Using innovation as an employee engagement strategy
August 08, 2018
When employees are disengaged, you'll likely notice a decline in the quality of their work, a lack of desire to learn and an overall drop-off in effort. To reawaken their drive, employees must be interested in what they're doing on a daily basis and be challenged by new tasks and projects. Innovation in the workplace is an important employee engagement strategy that not only helps organizations remain competitive, reduces costs and creates value for customers, but also leads to happier and more creative and engaged workers. It's no wonder that innovation is the top priority for CEOs, according to PwC research.
There are endless ideas for innovation in the workplace, such as encouraging employees to flex their creative muscles by coming up with ways to improve an outdated process, participate in a volunteer project or host an interactive training session for coworkers. Here are five employee engagement strategies to generate innovation in the workplace and get employees thinking creatively.
1) Build an Innovative Mindset
By actively hiring workers who are naturally innovative—people who are curious, imaginative and inspired—HR managers can build an employee base that is more instinctively inclined toward innovation. A diverse base of employees who bring different backgrounds, experiences and viewpoints to the table has also proven to be a key part in innovation development.
But innovation doesn't come naturally to everyone, so it is also important to offer training in this area. Boost employees' creative problem-solving, observation and networking skills by holding workshops where they can learn and practice innovation techniques such as mind mapping, design thinking or word association.
2) Create the Right Space
In order for innovation to flourish in the workplace, it is important to set the right conditions. Physical space can inspire or dampen creativity. If employees are stuck in cubicles or a generic meeting room, it can be hard to generate new ideas. If possible, don't overregulate how employees work; incorporate flexible workspaces, greenery and communal rooms that can be used for collaborative meetings and idea generation.
Incorporate technology such as an e-learning content platform that enables employees to search for and discover relevant content, learn valuable skills when and where they want, and easily share useful information with coworkers. Getting out of the office can also provide a new perspective. Encourage employees to take a break by taking a walk outside, offer gym memberships or group exercise classes, or take team field trips to museums or presentations that are relevant to your industry.
3) Break from Daily Routine
In order for employees to push boundaries and think outside of the box, they must be given the independence to pursue ideas they are passionate about. Facilitate innovation in the workplace and boost engagement levels by giving employees the time to think creatively.
Set aside specific innovation hours each day or week, host a hackathon session or designate company-wide innovation days set aside for working on projects and testing out new ideas.

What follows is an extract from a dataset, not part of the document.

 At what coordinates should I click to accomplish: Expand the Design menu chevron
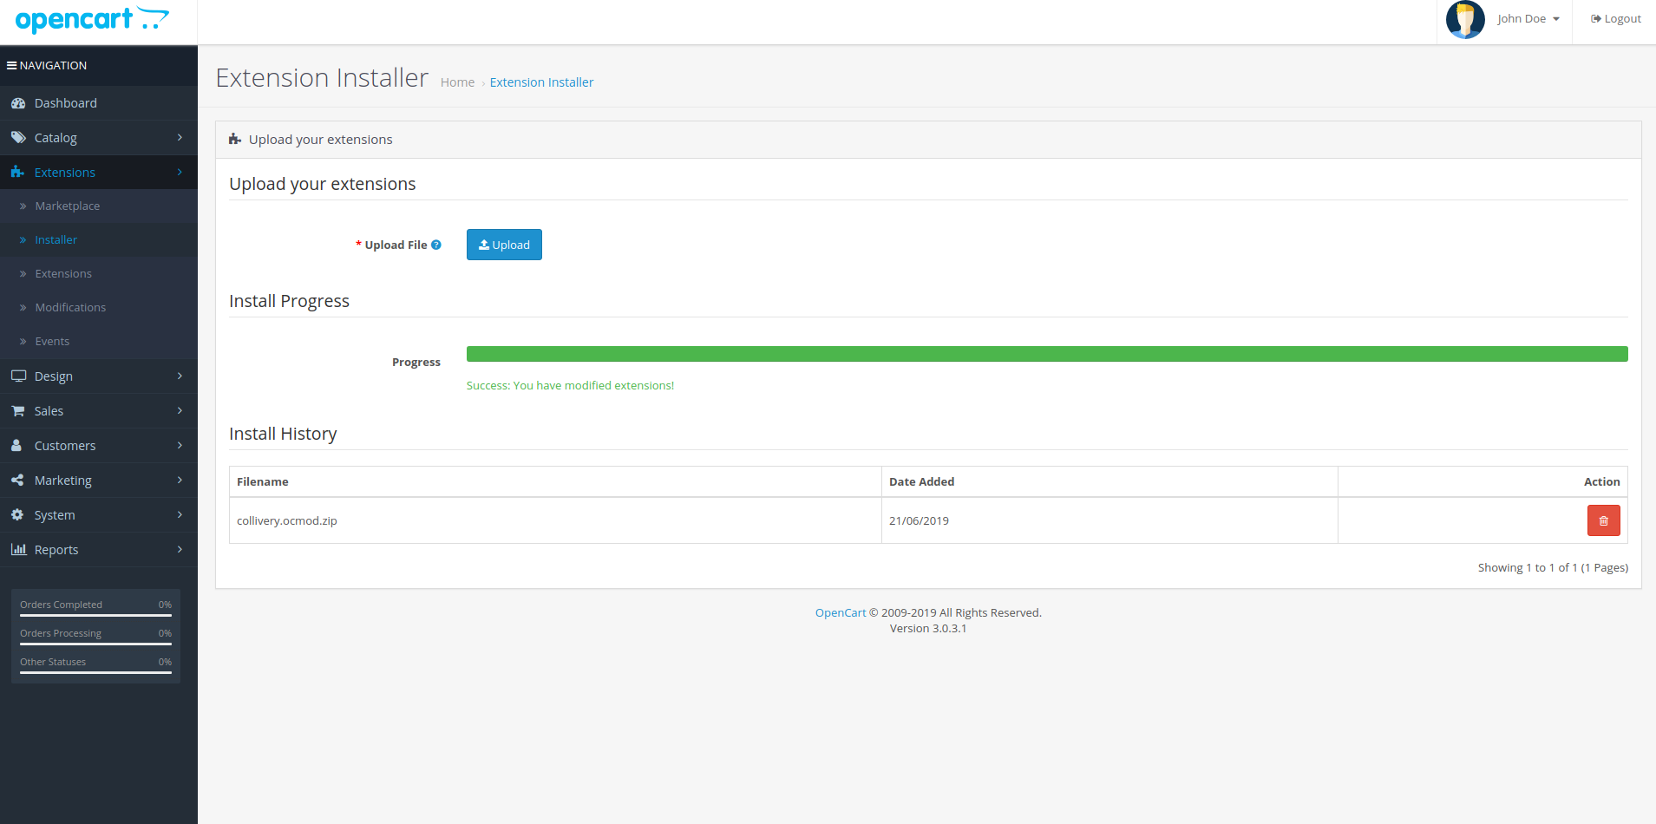[180, 376]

By giving employees permission to step away from the rigidity of daily work, you're empowering them to feel more comfortable dedicating time to side projects or meeting with coworkers to develop a new idea.
4) Encourage Collaboration
Teams that work collaboratively and have flexible spaces and tools to experiment are 32 percent more successful than teams that don't. Fostering a collaborative culture helps to motivate and engage employees. Organize a brainstorming or lunch-and-learn session where employees can freely present their ideas, offer personal insight and receive feedback from coworkers.
Remember, it can take hundreds of ideas to find a single viable solution, so if an idea doesn't work out, don't punish or discourage employees; instead, help them learn from their failures and share their experience with others.
5) Start by Solving Problems
Even with the right mindset, environment and culture for innovation development, actually coming up with a problem to solve creatively can be tough, especially for employees who are new to the concept. Remaining open and candid with employees is a valuable employee engagement strategy that can also lead to creative thinking. Encourage company leaders to talk with employees about upcoming major decisions, internal and external problems the company is dealing with and concerns for the future. Then invite employees to ask questions and suggest solutions.
Employees can provide a valuable inside perspective on ways to improve internal processes, streamline workflows or automate repetitive tasks. Take employee ideas seriously, turn promising ones into active projects and keep the larger workforce updated on progress.
A workplace centered on innovation incorporates many essential elements of a smart employee engagement strategy: innovation can provide employees with opportunities for growth, new learning experiences, team collaboration and constructive feedback from coworkers and managers. When employees are inspired by company leaders to think creatively, have the confidence and internal resources to pursue their ideas and aren't afraid to fail, they will begin to approach problems through an innovative lens, develop new skills and become more engaged in their work.